Review: My Friends by Fredrik Backman
This story about art and friendship has all the hallmarks of the author’s work
“Art is a joy so overwhelming that you almost can’t bear it [...] you can see a painting, and for a single moment of your life, just for a single breath, you can forget to be afraid.”
Fredrik Backman’s latest book, My Friends begins with Louisa, an aspiring artist, standing in an old church, facing the most famous painting in the world. She is nearly 18 years old, a foster child grieving her best and only friend. Among her meagre possessions, all of which fit into her backpack, is a postcard of a painting. It’s the first thing she ever stole, stuck on the refrigerator of one of her early foster homes. It’s “the first really beautiful thing she ever touched” and has since carried it with her, feeling through it an inexplicable bond with boys she has never met.
The painting is The One of the Sea by the now-world-famous artist, known only as C Jat. He painted it when he was 14, and it isn’t about the sea at all; not really. Louisa has always instinctively known that it’s about the boys who catch your eye only if you look closely at the corner of the expanse of sea. A trio of friends captured on a pier in a small down-on-its-luck harbour town in the last summer of their childhood. It’s a summer that “started and ended with death”, but was also filled with moments of acute beauty — at the end of it they were immortalised in a moment of vibrating laughter by an artist, the fourth friend, who’d learned how to “whisper in colour”.
This is the story of the painting by a child of divorce who was “born with so much beauty inside him that it was like an act of rebellion”. Where he came from, kids rarely left home and repeated generational patterns of trauma in one way or another. This is the story of how the painting came so close to never being, and how it was only thanks to one friend’s enduring belief in the artist that it even got made, changing the latter’s life forever.
“Art is a fragile enough light as it is. It can be blown out by a single sigh. Art needs friends, with our bodies against the wind and our hands cupped around the frame, until it’s strong enough to burn brightly with its own power.”
The narrative flits between that summer 25 years before, with non-linear jaunts into the past and the future, and Louisa’s contemporary storyline. She unexpectedly comes to own the painting (through a series of frankly implausible events that work only if you embrace Backman’s fable-like narration) and embarks on a cross-country journey to find out its truth and decide what to do with it. In the process, she will be transformed, just as the artist, who remains unnamed until almost the very end, was all those years ago.
Backman has spoken about how this book was much darker than his earlier ones and how it emerged from a difficult time in his life. At that point, he had considered retiring. A visit to a local bookstore with his daughter on a Saturday changed that. The place was packed with teenagers, at a time when the world claims that the young aren’t reading anymore. So, Backman went home and asked himself what he would want to write about if this were the last book he ever wrote. Out sprung the dedication — to anyone who is young and wants to create something, do it — and the rest of it flowed from there. He’d found hope and redemption both of which are as evident in the story as the extreme darkness and grief that hold it in counterbalance.
My Friends has all the hallmarks of a Fredrik Backman novel — the omniscient narrator, the heart, the wisdom, the laughter, the joy, the brutality (yes, it is more intense than even Beartown), the keen insights into human nature, and the observations, both sweeping and mundane.

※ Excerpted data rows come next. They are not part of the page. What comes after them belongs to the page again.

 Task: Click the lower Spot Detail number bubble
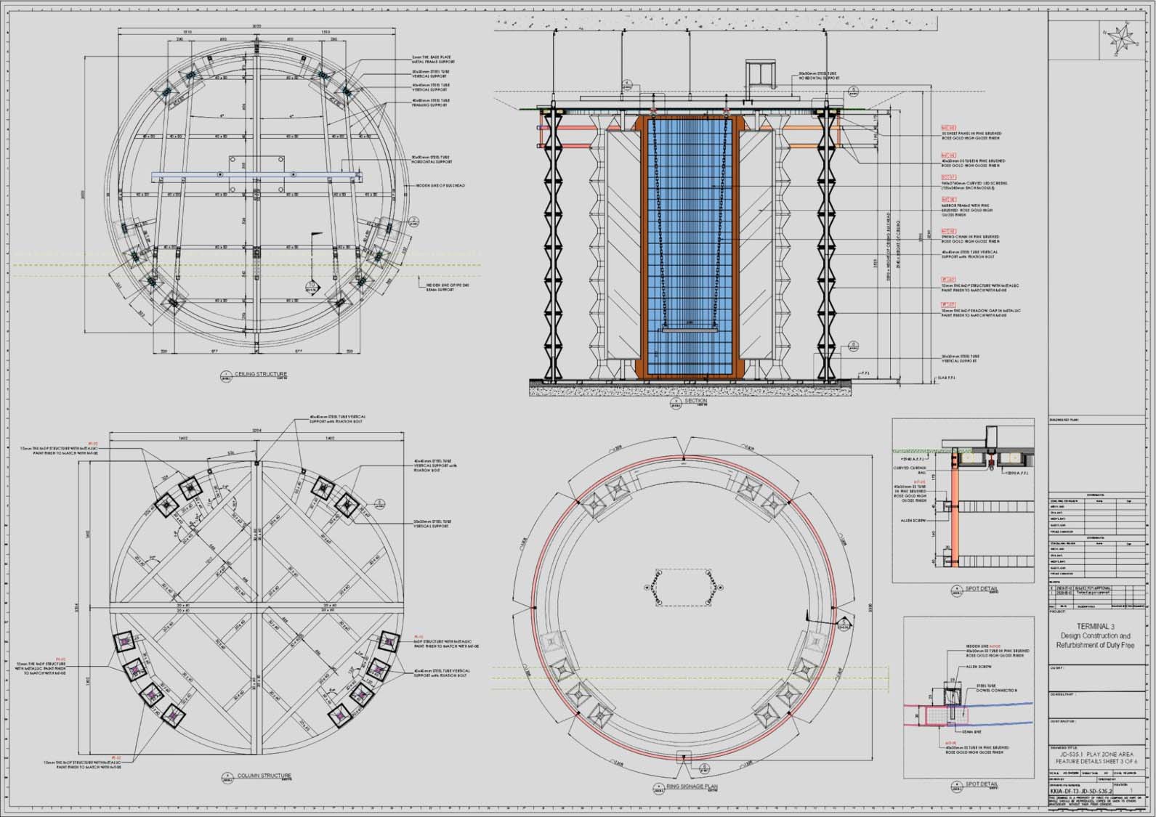point(955,785)
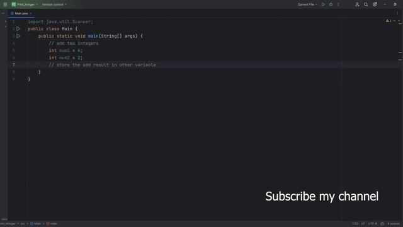Open the hamburger main menu

pyautogui.click(x=5, y=4)
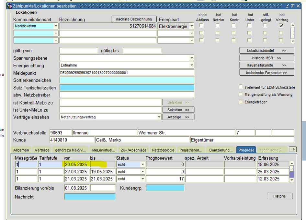
Task: Open the Energierichtung dropdown showing Entnahme
Action: tap(191, 66)
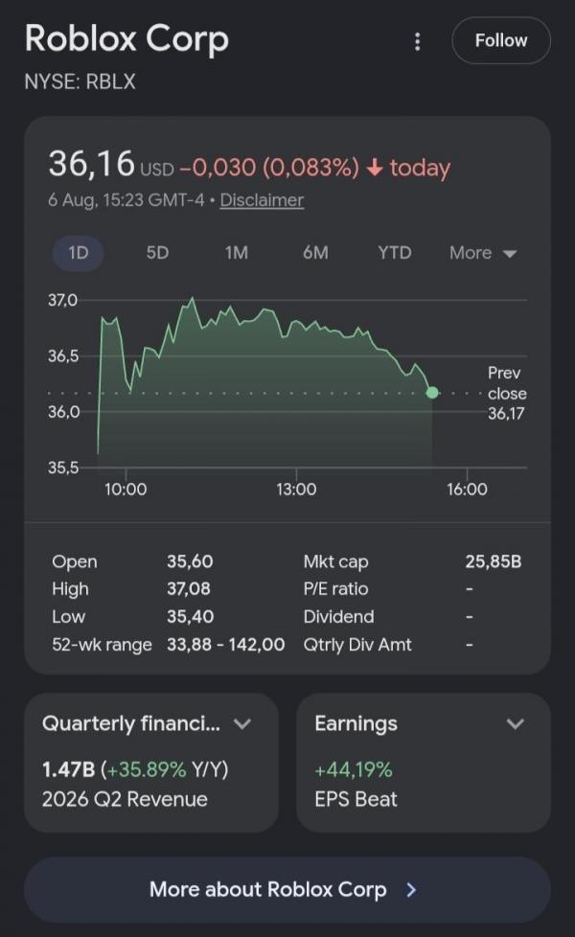Click the Roblox Corp title heading
This screenshot has width=575, height=937.
(127, 39)

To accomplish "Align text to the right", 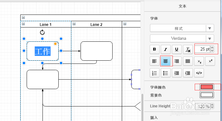I will 177,61.
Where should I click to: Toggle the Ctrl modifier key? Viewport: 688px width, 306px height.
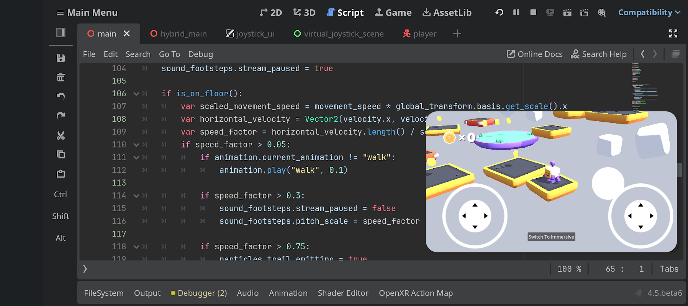click(x=61, y=195)
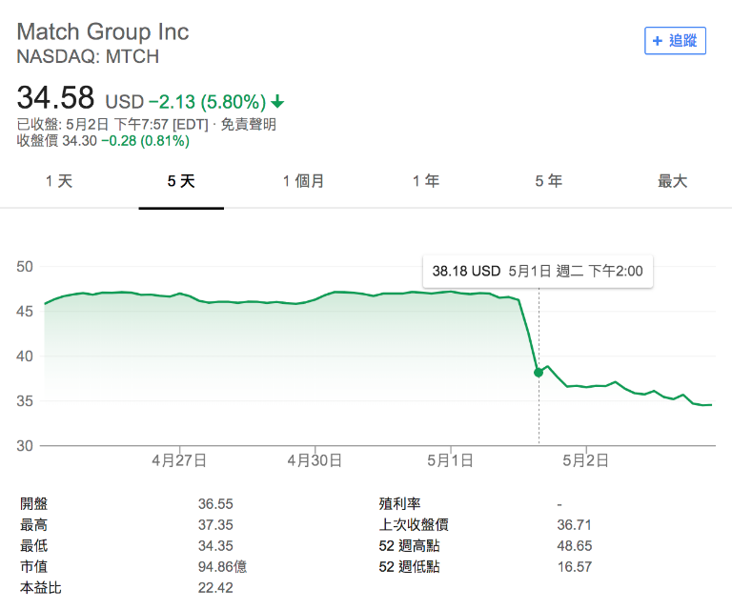Click the 4月30日 date axis label
The width and height of the screenshot is (732, 610).
pyautogui.click(x=315, y=460)
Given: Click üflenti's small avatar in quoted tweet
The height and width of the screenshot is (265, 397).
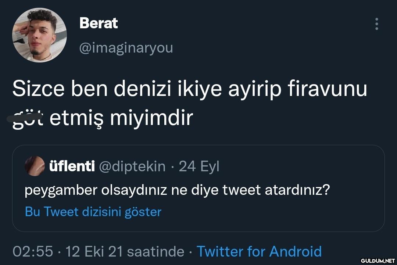Looking at the screenshot, I should click(x=35, y=166).
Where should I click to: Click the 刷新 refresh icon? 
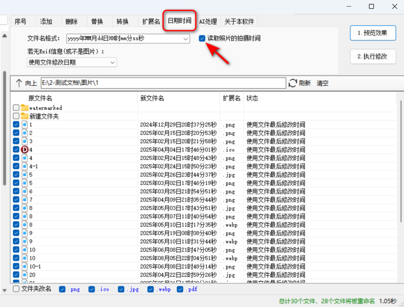[x=293, y=83]
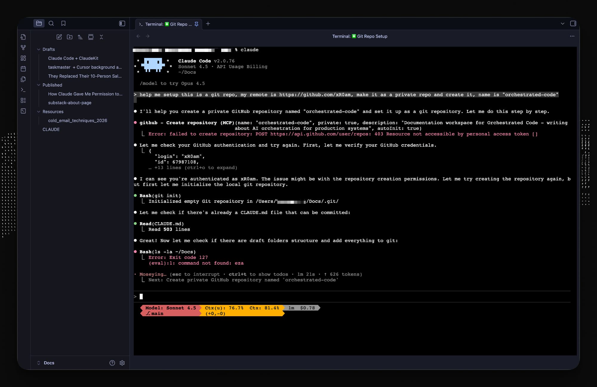This screenshot has width=597, height=387.
Task: Open the Bookmarks panel icon
Action: (63, 23)
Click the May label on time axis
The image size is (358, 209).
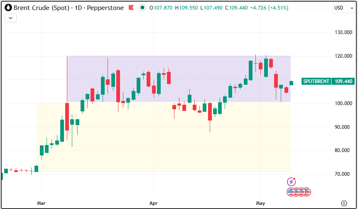(x=260, y=203)
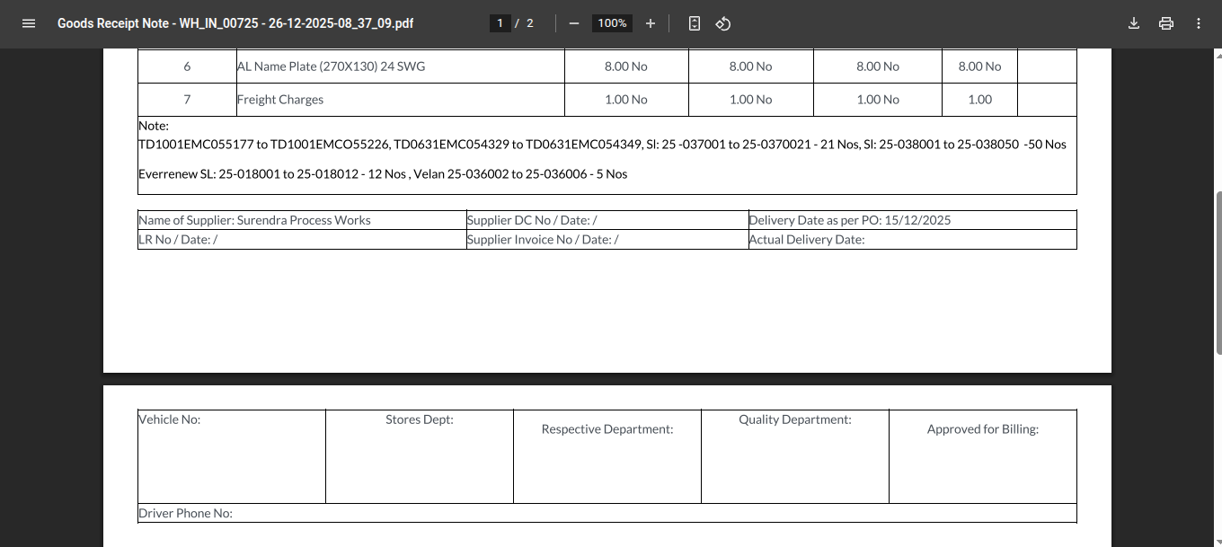Select the 100% zoom level field

(x=612, y=23)
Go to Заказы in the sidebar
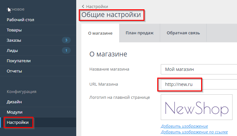Viewport: 237px width, 136px height. (x=14, y=40)
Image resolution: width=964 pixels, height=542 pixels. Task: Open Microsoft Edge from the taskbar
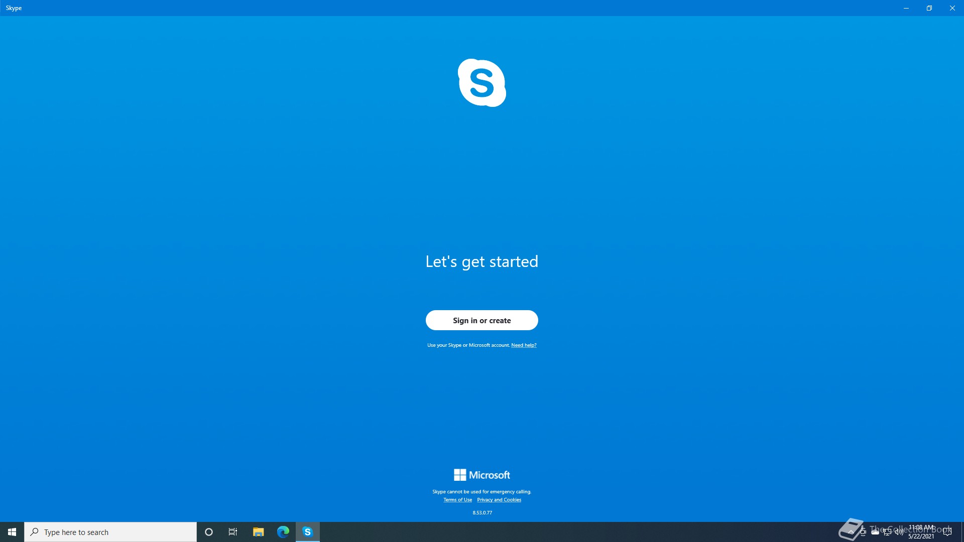click(283, 532)
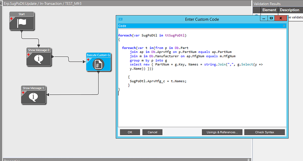This screenshot has width=303, height=161.
Task: Select the Element column header
Action: click(269, 10)
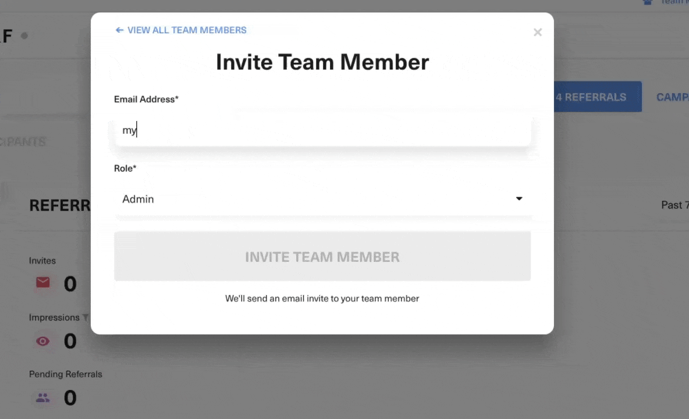Click the red envelope Invites icon

(x=42, y=282)
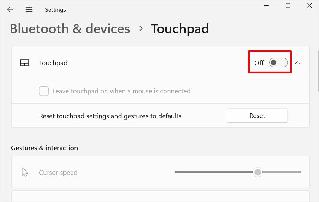Click the touchpad device icon
Screen dimensions: 319x202
click(25, 63)
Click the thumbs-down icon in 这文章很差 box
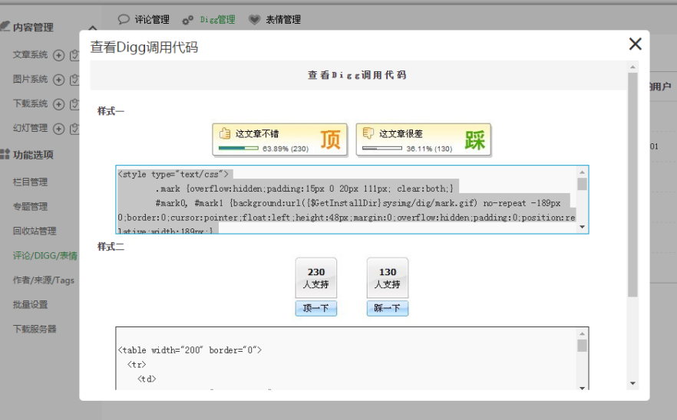Viewport: 677px width, 420px height. [x=368, y=133]
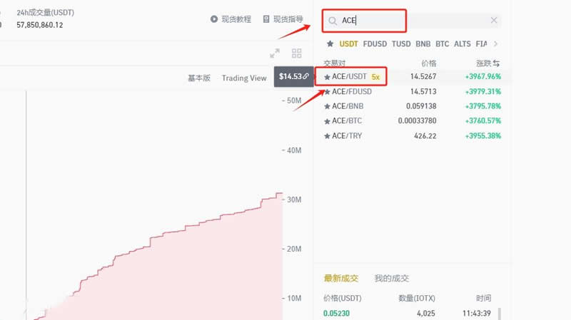Open the ALTS market dropdown tab
This screenshot has height=320, width=571.
pyautogui.click(x=463, y=43)
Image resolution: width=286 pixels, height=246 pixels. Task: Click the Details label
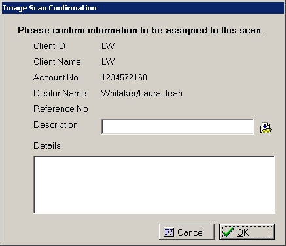pyautogui.click(x=47, y=145)
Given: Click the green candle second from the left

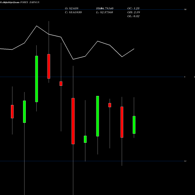Looking at the screenshot, I should tap(24, 112).
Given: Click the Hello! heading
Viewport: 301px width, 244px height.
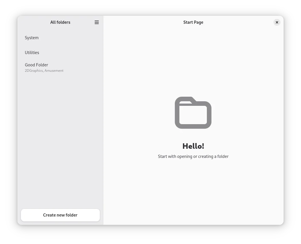Looking at the screenshot, I should point(193,146).
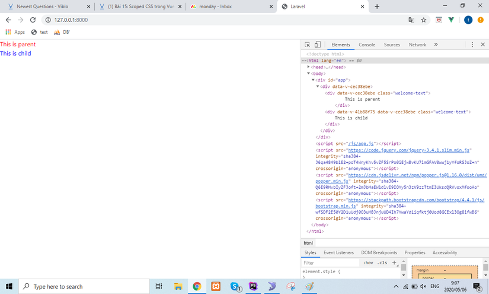
Task: Collapse the div id="app" node
Action: point(313,80)
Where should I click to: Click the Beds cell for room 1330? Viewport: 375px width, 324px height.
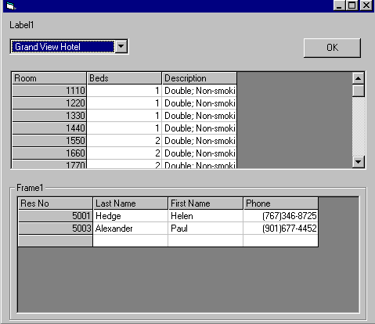click(x=124, y=116)
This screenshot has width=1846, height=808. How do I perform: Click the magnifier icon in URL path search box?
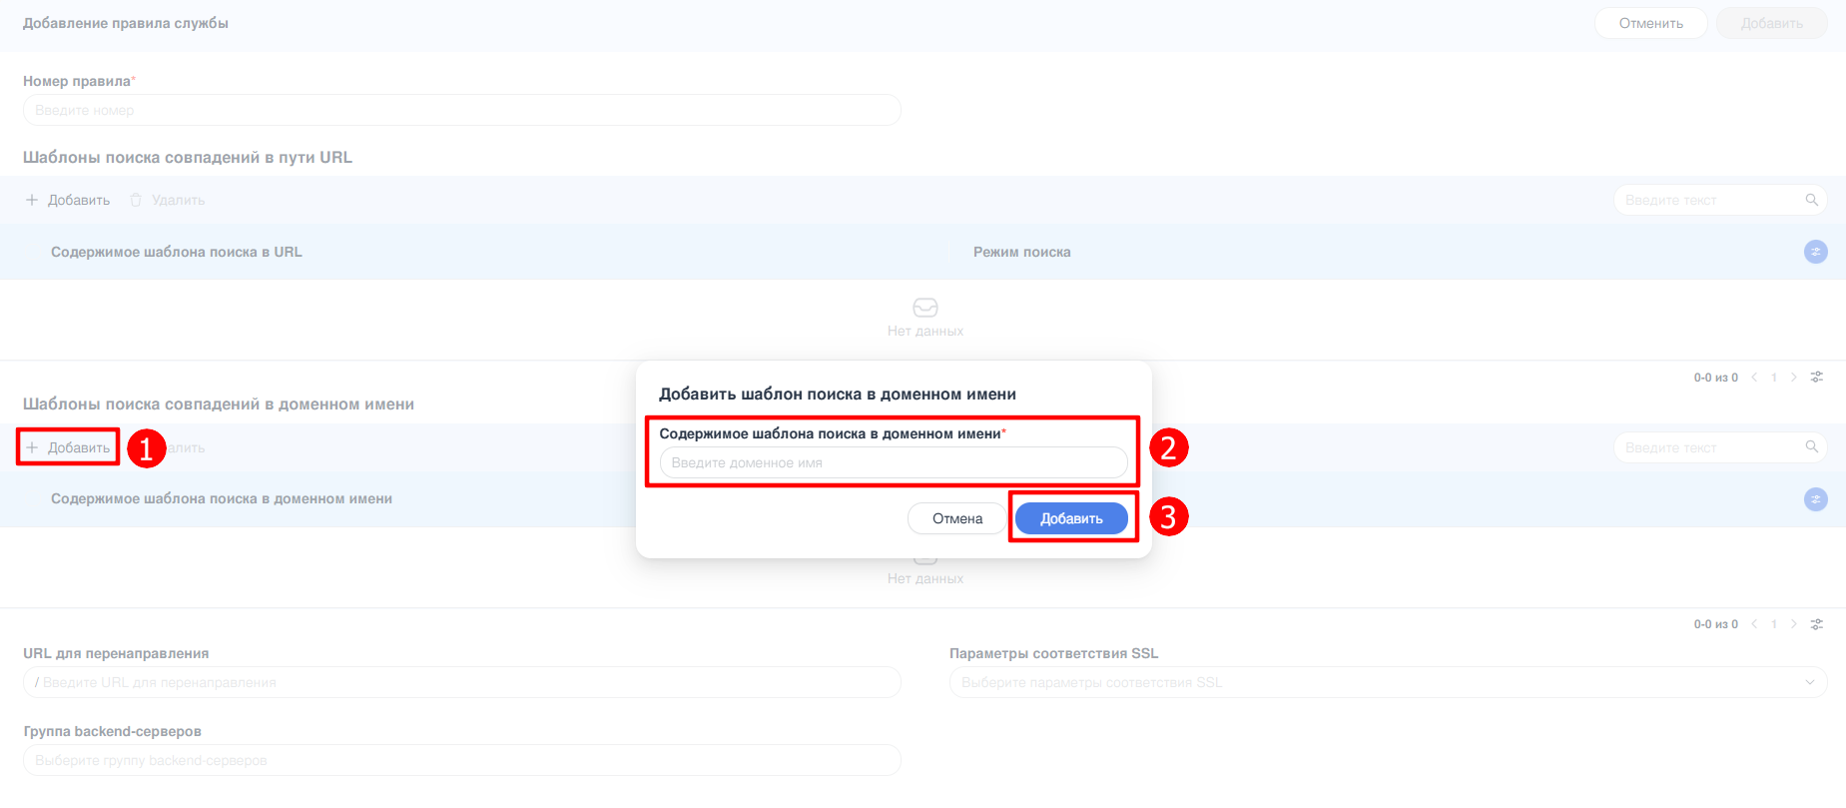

But it also feels overdone and overblown; like it is trying hard to be profound as it bludgeons the reader with its message in a way its many charming predecessors didn’t. There are multiple (unnecessary) instances of foreshadowing, manipulative misdirections, and the withholding of information for no other reason than to prolong the tension. Some characters are rarely given a chance to grow beyond the tropes assigned to them. The constant reiteration of events, and of phrases — some of which are trite to begin with — soon lose all meaning. The meandering plot also could have been much tighter.
It’s a shame because this story has many valuable things to say: about the power of art to transform, transcend, connect across time and place, and heal; about the ways in which unconditional friendship does much of the same.
“That we create and paint and dance and fall in love, [...] that’s humanity’s only defence against death.”
Backman captures the feeling of being young and invincible, especially in those summer months of June and July, like only he can. He writes these broken, beaten-down characters and their too-early coming of age with such tenderness that you wish them no further harm, all the while knowing that there’s more pain to come. And yet, this is the first Backman novel that hasn’t elicited a single tear from this reader, one of his biggest fans.
The author doesn’t know whether this will be his last book or, as he told NPR, if he will be able to “perform the trick all over again”. For his sake, and immensely for mine, I hope there’s more.
“Being human is to grieve, constantly. How the hell do all the rest of you cope?”
Anushree Nande is an independent writer, editor, and publishing professional currently based in Mumbai.